[Text excerpt]:

* * * * * * *

Doubt is a familiar visitor for both ministers and congregational leaders. We doubt our faith. Even more, we doubt ourselves, as leaders, worrying that our faith is not strong enough, that we do not understand enough, that we are not expert enough to fulfill our roles in guiding a church.
Yet this familiar visitor is one that ministers and church board members seldom acknowledge to one another as a dimension of their leadership experience. Doubt may be discussed in an adult study class or sermon, but it is usually deemed “off limits” when a church board meets to discern who they are as a church community and where they should go as a congregation.
Writers have helpfully suggested that doubt is essential to faith in God. James Cone brought suffering and doubt face to face with faith in his book, The Cross and the Lynching Tree: Suffering naturally gives rise to doubt. How can one believe in God in the face of such horrendous suffering as slavery, segregation, and the lynching tree? Under these circumstances, doubt is not a denial but an integral part of faith. It keeps faith from being sure of itself. But doubt does not have the final word. The final word is faith giving rise to hope.
- If doubt is essential to faith, is it also essential to good leadership? When, and why, and how?
- What has given rise to doubt in your own leadership? How have you talked about that with one another?
Anne Lamott has written: The opposite of faith is not doubt, but certainty. Certainty is missing the point entirely. Faith includes noticing the mess, the emptiness and discomfort, and letting it be there until some light returns. Faith also means reaching deeply within, for the sense one was born with, the sense, for example, to go for a walk.
- How does your own faith include “noticing the mess?”
- When and where does your church board “notice the mess”?
- How patient are you, as a group of church leaders, in letting it be there until some light returns?

* * * * * * *

[Pixel coordinate grounding data]:

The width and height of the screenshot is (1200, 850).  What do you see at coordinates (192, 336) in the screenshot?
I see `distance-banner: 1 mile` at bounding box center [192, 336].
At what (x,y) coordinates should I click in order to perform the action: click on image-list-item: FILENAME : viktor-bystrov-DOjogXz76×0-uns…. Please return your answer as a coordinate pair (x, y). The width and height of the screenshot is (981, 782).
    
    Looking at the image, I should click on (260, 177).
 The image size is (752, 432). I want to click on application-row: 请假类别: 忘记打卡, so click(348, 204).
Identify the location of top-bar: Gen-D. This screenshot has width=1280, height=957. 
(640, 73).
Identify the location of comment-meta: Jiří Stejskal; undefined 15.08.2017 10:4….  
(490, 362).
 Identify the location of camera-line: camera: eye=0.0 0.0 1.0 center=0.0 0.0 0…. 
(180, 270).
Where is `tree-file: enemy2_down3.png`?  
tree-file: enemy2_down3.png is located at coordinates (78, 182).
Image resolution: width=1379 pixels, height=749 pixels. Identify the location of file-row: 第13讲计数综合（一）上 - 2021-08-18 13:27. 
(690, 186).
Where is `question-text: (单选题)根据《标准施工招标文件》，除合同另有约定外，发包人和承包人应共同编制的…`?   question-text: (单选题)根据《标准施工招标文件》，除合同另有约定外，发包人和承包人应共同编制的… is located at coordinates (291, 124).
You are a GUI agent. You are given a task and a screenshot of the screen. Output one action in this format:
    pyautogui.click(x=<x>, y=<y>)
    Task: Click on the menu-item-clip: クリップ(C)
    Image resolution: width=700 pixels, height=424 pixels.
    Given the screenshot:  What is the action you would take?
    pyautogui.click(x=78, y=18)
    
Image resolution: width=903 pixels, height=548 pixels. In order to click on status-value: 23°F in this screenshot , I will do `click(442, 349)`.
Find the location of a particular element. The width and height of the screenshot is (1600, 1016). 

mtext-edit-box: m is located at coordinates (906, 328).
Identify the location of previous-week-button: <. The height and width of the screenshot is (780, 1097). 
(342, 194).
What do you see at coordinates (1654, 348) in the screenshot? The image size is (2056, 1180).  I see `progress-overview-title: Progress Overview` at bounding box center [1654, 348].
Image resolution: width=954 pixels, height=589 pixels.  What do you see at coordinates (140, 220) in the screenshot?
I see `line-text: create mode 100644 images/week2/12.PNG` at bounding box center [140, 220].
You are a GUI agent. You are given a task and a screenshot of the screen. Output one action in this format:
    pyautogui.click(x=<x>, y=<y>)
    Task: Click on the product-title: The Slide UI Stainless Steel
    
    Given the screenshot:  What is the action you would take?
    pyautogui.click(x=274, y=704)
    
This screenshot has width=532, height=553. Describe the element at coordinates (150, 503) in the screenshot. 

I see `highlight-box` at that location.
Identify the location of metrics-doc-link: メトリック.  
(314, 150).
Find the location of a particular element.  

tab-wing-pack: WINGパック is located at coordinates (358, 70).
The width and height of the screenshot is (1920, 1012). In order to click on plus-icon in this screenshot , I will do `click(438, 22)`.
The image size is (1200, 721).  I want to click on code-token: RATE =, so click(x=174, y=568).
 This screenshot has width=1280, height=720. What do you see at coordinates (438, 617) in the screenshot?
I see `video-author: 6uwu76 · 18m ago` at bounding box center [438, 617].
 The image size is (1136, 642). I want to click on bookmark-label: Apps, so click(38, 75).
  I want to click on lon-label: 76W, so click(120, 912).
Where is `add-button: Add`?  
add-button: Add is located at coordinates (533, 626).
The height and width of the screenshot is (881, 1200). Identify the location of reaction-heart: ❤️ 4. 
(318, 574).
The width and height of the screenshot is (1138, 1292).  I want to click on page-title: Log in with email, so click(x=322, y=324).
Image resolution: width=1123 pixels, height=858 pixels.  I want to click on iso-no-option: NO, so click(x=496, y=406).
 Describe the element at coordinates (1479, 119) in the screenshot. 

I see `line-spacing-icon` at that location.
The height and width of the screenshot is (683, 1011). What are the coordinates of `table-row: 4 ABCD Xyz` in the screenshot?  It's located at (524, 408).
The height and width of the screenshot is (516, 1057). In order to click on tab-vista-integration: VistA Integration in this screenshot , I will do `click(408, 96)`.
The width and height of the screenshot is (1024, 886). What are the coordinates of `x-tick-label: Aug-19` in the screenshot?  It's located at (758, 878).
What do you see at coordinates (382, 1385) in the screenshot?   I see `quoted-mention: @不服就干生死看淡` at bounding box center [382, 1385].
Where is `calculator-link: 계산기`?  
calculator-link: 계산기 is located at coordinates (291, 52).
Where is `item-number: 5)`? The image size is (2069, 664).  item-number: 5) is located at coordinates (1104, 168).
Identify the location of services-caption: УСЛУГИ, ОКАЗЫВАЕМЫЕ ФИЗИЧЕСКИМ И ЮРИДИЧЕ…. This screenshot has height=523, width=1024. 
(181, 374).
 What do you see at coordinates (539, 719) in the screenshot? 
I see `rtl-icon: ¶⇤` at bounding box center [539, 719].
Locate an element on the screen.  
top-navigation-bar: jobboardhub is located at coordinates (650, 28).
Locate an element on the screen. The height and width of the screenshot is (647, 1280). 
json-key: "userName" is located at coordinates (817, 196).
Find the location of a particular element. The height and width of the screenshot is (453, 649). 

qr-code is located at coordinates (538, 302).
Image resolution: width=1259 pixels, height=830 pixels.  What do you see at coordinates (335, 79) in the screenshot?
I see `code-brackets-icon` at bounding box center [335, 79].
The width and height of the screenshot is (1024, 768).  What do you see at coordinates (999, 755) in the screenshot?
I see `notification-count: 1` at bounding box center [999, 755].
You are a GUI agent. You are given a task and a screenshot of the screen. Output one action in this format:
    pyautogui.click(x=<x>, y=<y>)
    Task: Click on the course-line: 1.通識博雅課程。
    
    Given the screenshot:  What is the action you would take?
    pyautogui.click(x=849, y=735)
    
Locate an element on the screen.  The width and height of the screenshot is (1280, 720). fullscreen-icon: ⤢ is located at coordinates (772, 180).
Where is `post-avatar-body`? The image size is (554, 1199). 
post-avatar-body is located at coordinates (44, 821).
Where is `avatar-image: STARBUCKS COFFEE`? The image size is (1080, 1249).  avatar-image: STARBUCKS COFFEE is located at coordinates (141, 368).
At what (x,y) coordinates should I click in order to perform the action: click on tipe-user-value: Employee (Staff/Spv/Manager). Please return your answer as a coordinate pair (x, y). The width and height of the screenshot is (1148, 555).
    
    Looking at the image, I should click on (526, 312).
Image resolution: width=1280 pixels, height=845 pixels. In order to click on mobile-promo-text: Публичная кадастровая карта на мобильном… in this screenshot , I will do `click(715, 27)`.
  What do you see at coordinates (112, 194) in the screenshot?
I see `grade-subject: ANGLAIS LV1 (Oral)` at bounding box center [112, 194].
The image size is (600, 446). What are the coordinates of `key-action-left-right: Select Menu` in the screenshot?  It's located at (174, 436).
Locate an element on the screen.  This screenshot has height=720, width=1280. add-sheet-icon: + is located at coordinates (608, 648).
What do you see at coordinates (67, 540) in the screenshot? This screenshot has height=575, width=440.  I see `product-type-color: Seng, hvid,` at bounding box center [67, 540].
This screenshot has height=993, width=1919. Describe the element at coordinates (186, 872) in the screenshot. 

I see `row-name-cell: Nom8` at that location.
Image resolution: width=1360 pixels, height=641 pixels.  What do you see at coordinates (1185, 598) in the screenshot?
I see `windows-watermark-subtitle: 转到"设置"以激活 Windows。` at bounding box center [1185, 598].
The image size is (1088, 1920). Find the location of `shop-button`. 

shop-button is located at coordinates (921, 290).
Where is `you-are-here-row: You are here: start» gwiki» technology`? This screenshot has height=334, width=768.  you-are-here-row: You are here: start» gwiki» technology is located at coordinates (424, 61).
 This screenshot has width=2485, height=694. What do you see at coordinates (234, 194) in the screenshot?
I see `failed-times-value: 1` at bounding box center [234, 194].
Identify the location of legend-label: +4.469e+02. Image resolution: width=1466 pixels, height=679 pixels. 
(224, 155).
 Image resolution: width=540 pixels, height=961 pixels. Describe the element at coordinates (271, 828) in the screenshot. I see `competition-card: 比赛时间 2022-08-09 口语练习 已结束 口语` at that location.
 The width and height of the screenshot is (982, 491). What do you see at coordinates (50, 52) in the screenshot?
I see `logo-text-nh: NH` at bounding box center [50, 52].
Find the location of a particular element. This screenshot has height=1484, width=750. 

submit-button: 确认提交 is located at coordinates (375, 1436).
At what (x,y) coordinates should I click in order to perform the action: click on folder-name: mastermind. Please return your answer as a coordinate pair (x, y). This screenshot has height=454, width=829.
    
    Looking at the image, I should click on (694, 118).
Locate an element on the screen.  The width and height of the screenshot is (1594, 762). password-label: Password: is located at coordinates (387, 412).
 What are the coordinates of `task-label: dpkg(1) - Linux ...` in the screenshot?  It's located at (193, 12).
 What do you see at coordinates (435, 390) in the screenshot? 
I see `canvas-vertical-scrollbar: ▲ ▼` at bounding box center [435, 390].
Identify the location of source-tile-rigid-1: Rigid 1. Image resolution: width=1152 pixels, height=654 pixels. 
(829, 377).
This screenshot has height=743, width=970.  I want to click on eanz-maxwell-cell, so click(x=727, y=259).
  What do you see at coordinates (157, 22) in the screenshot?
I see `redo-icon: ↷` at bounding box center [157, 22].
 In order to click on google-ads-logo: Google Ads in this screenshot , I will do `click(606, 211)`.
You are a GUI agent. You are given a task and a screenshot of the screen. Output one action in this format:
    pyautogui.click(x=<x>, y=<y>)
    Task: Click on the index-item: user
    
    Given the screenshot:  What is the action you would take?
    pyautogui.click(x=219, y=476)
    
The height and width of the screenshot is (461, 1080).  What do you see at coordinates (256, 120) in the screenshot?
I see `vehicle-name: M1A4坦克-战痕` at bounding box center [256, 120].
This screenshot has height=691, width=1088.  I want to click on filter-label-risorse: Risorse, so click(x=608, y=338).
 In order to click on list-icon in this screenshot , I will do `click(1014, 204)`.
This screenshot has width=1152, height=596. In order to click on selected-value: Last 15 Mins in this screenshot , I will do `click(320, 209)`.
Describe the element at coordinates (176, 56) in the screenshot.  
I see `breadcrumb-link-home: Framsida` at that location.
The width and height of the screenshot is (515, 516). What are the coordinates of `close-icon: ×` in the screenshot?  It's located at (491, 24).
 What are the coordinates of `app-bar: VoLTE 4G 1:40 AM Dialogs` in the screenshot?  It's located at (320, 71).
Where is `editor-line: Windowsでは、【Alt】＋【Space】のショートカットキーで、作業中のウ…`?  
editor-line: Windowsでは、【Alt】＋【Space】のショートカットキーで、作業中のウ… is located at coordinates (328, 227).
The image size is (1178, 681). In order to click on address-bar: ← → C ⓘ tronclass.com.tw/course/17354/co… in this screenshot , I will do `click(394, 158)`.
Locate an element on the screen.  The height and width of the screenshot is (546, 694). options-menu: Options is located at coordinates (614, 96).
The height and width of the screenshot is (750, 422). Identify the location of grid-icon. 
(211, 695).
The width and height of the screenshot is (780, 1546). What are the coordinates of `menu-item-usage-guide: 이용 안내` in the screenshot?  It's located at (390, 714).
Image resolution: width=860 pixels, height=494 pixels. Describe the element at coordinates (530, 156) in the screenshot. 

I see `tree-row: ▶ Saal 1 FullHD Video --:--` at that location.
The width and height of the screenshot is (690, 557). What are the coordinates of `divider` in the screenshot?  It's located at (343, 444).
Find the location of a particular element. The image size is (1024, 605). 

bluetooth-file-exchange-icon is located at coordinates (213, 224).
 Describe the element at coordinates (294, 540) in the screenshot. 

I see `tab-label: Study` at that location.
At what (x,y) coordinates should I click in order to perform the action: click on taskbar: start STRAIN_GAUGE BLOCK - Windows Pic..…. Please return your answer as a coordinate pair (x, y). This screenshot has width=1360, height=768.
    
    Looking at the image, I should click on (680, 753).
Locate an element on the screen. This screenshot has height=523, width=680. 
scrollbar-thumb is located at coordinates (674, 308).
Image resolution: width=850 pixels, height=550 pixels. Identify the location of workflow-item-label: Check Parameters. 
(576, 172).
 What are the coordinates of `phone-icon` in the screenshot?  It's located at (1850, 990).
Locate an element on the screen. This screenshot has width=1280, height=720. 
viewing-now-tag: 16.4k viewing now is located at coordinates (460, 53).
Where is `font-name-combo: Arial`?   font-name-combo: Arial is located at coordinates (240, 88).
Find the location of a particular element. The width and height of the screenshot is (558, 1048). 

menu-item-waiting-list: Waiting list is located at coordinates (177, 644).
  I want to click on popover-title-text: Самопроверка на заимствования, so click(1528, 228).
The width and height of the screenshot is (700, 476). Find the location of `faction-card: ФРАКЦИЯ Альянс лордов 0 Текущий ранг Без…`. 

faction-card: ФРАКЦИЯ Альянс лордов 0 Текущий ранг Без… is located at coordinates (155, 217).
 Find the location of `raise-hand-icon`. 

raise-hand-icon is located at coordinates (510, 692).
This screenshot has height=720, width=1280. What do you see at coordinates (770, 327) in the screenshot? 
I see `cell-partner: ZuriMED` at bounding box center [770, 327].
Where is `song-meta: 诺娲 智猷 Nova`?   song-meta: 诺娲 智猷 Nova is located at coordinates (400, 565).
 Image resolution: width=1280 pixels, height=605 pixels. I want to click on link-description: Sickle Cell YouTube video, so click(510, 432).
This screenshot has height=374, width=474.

* * * * * * *

[Required actions]:
1/ In the text on doubt in church leadership, what does Anne Lamott say is the opposite of faith?
2/ Rewrite the passage of the text on doubt in church leadership from "- How does your" up to and including "some light returns?", putting "leadership team" in place of "church board".

[List of solutions]:
1/ Certainty is the opposite of faith.

2/
- How does your own faith include “noticing the mess?”
- When and where does your leadership team “notice the mess”?
- How patient are you, as a group of church leaders, in letting it be there until some light returns?